Joining the Sysdig family
I am deeply honored and excited to become part of the Sysdig family. Leading Nimble Storage from its youngest days through an IPO, and then the acquisition by HPE, has been the most gratifying professional experience of my life. My goal was to find something that would match or exceed that, and I believe I have found it at Sysdig!
Over the last year, as I met with dozens of really interesting companies, I had three fairly simple and straightforward assessment criteria:
Is there a big market that is experiencing rapid and chaotic changes?
Is there a fundamentally new and valuable insight that underpins the company’s technology approach?
Does the founding team have big aspirations and grit?
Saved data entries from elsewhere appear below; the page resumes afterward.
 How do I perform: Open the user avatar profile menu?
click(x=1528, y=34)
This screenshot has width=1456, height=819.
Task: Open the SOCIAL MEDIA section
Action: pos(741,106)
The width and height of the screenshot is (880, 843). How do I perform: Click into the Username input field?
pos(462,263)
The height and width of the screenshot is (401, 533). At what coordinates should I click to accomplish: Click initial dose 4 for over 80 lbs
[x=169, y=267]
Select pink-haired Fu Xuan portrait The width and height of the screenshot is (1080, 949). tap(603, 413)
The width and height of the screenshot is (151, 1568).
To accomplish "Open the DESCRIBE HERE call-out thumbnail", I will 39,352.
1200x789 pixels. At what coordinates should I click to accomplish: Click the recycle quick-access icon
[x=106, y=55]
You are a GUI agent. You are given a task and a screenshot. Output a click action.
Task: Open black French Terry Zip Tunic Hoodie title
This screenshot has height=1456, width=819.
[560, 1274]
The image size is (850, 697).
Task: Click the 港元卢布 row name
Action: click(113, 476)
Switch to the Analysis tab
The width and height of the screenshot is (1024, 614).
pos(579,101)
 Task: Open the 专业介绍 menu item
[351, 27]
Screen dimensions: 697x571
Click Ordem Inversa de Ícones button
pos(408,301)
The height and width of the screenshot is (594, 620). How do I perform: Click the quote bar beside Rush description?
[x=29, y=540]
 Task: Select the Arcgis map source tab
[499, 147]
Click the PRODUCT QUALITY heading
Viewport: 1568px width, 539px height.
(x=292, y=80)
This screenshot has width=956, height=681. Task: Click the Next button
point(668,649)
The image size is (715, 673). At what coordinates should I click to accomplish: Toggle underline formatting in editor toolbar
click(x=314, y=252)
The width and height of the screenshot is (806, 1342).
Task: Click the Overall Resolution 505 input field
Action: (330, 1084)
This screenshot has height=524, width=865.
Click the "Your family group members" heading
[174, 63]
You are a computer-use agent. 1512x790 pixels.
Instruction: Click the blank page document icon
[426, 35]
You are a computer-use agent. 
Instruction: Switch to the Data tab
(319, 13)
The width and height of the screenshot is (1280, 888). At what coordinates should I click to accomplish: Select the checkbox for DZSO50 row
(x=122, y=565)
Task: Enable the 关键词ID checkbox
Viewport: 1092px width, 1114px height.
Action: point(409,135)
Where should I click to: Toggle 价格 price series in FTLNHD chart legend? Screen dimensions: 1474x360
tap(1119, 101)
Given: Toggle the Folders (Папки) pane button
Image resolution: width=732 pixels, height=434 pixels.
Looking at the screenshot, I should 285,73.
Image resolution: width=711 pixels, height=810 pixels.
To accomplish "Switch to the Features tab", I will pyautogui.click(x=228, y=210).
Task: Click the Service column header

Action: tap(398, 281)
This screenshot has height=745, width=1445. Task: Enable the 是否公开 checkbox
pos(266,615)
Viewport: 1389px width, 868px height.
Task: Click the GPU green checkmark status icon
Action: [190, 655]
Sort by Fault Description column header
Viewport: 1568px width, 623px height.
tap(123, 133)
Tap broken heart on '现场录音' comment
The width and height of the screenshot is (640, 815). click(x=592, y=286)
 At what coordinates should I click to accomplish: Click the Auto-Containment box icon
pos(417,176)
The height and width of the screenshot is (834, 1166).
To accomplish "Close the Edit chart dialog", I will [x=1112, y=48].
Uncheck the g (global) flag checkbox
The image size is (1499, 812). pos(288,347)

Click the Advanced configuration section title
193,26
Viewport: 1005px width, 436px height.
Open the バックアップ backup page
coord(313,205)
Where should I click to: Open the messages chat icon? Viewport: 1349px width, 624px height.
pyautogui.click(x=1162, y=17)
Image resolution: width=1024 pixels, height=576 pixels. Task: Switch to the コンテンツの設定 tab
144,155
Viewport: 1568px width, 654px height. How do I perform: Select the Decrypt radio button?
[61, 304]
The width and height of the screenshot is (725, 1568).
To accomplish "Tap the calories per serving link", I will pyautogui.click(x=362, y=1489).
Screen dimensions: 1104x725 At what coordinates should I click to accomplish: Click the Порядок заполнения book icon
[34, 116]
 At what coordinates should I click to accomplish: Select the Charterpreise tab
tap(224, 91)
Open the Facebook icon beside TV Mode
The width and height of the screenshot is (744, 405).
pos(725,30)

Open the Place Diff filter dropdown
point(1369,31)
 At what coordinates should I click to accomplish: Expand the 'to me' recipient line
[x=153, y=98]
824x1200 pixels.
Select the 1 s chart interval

Rapidly evolving market presents new challenges
Enterprises are transforming their application development to be far more nimble and cloud-ready by adopting microservices and containers. This is a huge advantage for them, but also presents new operational hurdles as DevOps and DevSecOps move their reachitected applications into production. To illustrate these challenges, let me summarize what I heard from just three out of the hundreds of Sysdig customers:
Global top 5 Bank. This bank, with thousands of developers, is moving rapidly towards microservices architectures for their application development, prompted by enormous benefits in terms of time to market and cost of application development. This poses daunting challenges for monitoring and security. How do developers monitor their applications that are dynamically orchestrated across a massive infrastructure spanning over 100,000 hosts? How can run-time monitoring be granular enough to monitor ephemeral, short-lived processes? How can you scale to ingest, store and analyze millions of metrics per second? The list of challenges goes on and on, and necessitated a fundamentally new way to monitor and secure their global infrastructure.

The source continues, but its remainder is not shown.